Dynamic interactions between gut mucosal cells and the external environment are essential to maintain gut homeostasis. Enterochromaffin (EC) cells transduce both chemical and mechanical signals and produce 5-hydroxytryptamine (5-HT) to mediate disparate physiological responses. However, the molecular and cellular basis for functional diversity of ECs remains to be adequately defined. Here, we integrated single-cell transcriptomics with spatial image analysis to identify fourteen EC clusters that are topographically organized along the gut. Subtypes predicted to be sensitive to the chemical environment and mechanical forces were identified that express distinct transcription factors and hormones. A Piezo2+ population in the distal colon was endowed with a distinctive neuronal signature. Using a combination of genetic, chemogenetic and pharmacological approaches, we demonstrated Piezo2+ ECs are required for normal colon motility. Our study constructs a molecular map for ECs and offers a framework for deconvoluting EC cells with pleiotropic functions.

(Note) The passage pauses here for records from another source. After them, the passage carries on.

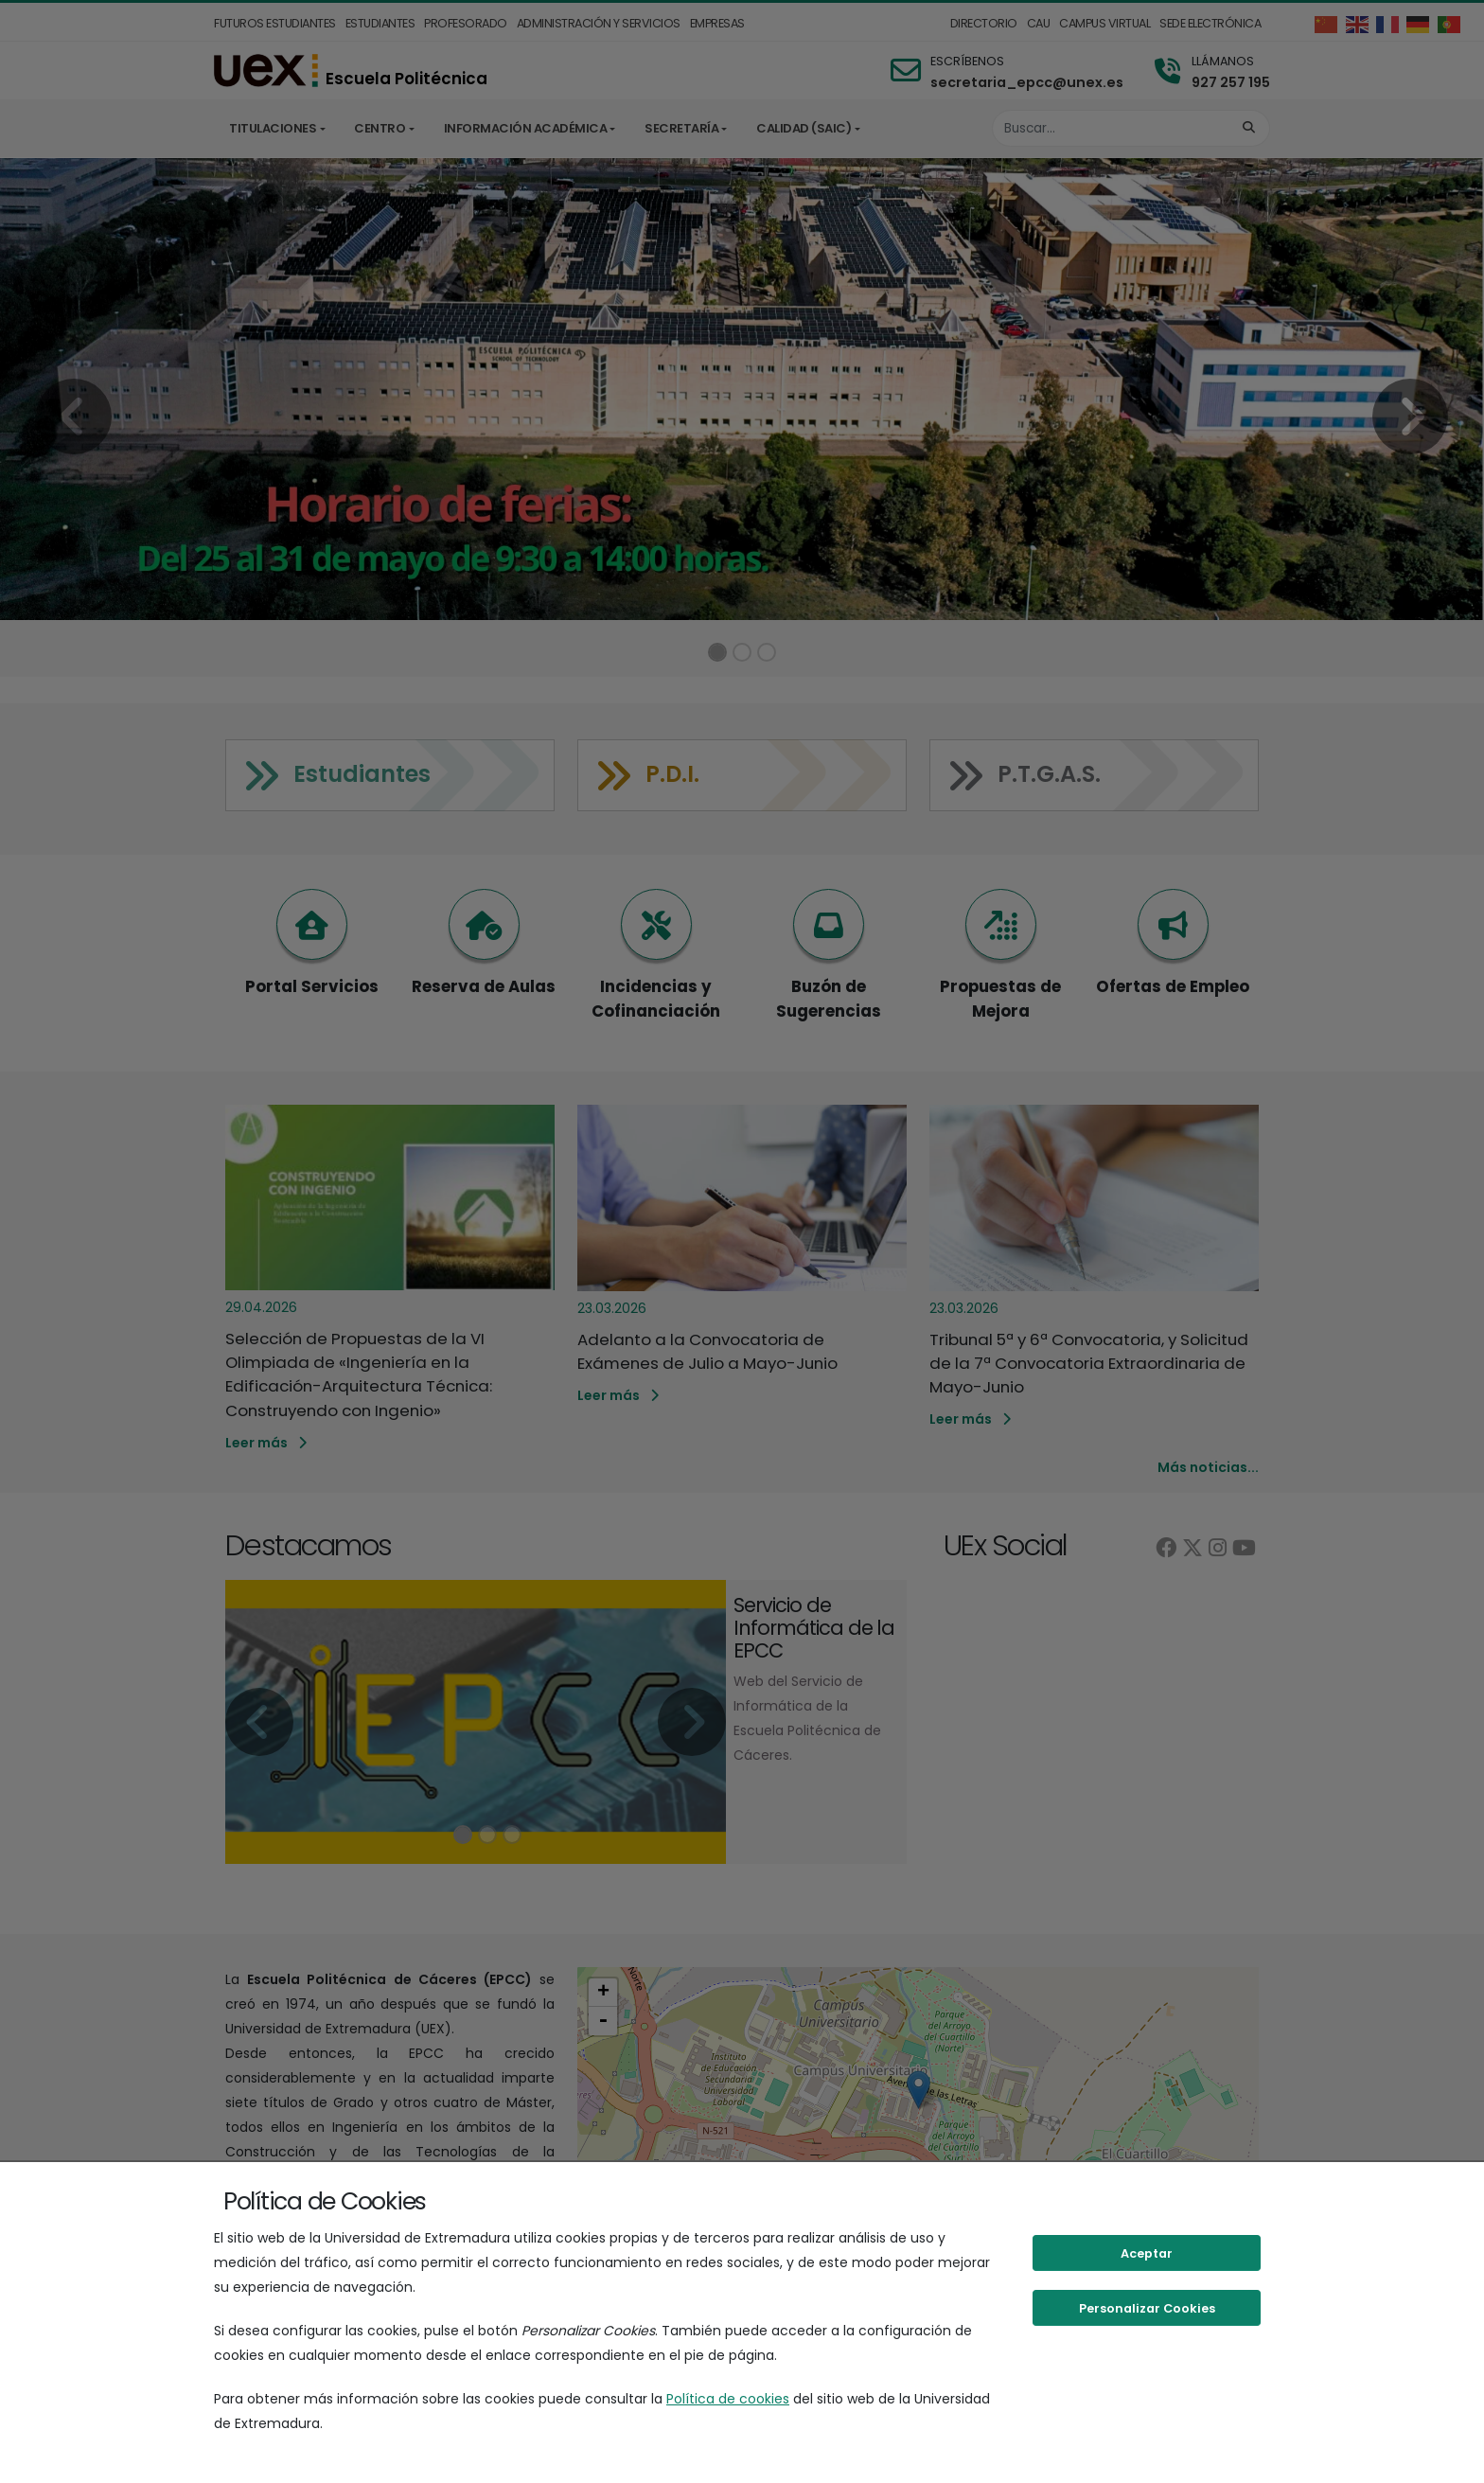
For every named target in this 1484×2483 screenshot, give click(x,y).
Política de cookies (727, 2398)
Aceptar (1147, 2253)
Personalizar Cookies (1147, 2308)
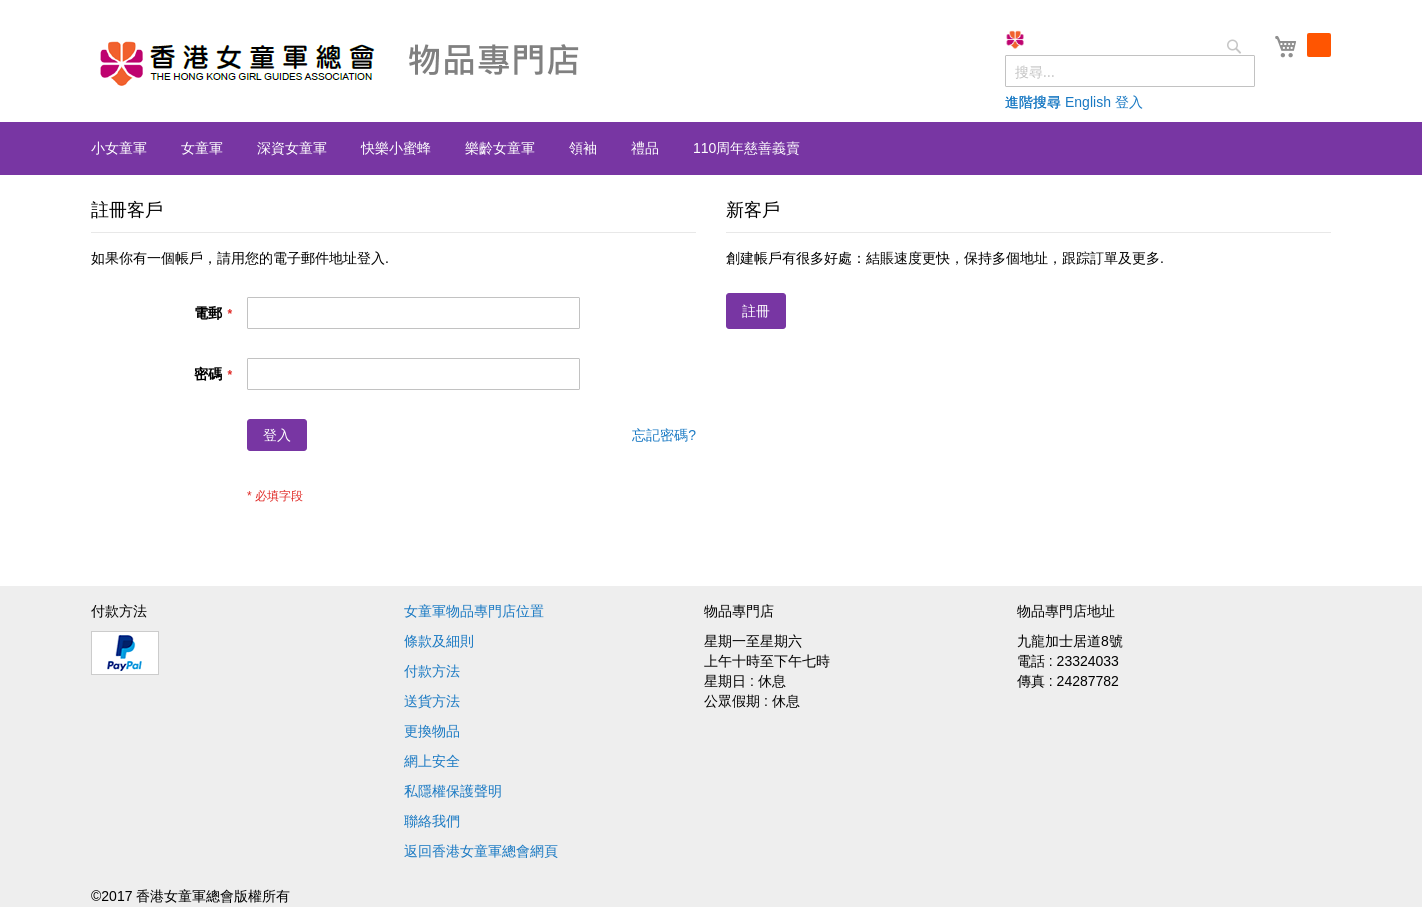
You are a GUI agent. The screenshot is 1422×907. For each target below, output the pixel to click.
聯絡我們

Competing Interest Statement

J.H. and J.W. are paid employees of Takeda Pharmaceuticals.

Footnotes

* 1. Relevant to Fig. 1 and Suppl. Fig 1: Clarified that (i) some GFP is expressed in cells that have not yet fully committed to the EC lineage, or that there is some expression in cells outside this lineage, for example, in mast cells; (ii) it It is possible that the stem cell and transit amplifying cell clusters include cells that are in the process of differentiating into EC cells; and (iii) OSR2 and HOXB13 were preferentially enriched in the ileum and rectum, respectively, in the human samples. 2. Relevant to Fig. 4 and Suppl. Fig. 5: Clarified that our conclusion regarding the presence of subpopulations of EC cells in the proximal colon associated with different physiological roles is based on smFISH data alone. 3. Relevant to Fig. 6: Changed (quote) systematic administration (unquote) to (quote) systemic administration (unquote), (ii) discussed the reason for delayed small intestinal transit in the DTR experiments; (iii) added a comment speculating on why we did not see similar slowing of small intestinal transit in the Villlin-Cre Piezo2 KO; and (iv) added a comment on neural Piezo2 in the discussion, with relevant citations. 4. Throughout the manuscript, we rephrased (quote) nutrient sensing (unquote) to (quote) nutrient sensing and homeostasis (unquote) where appropriate.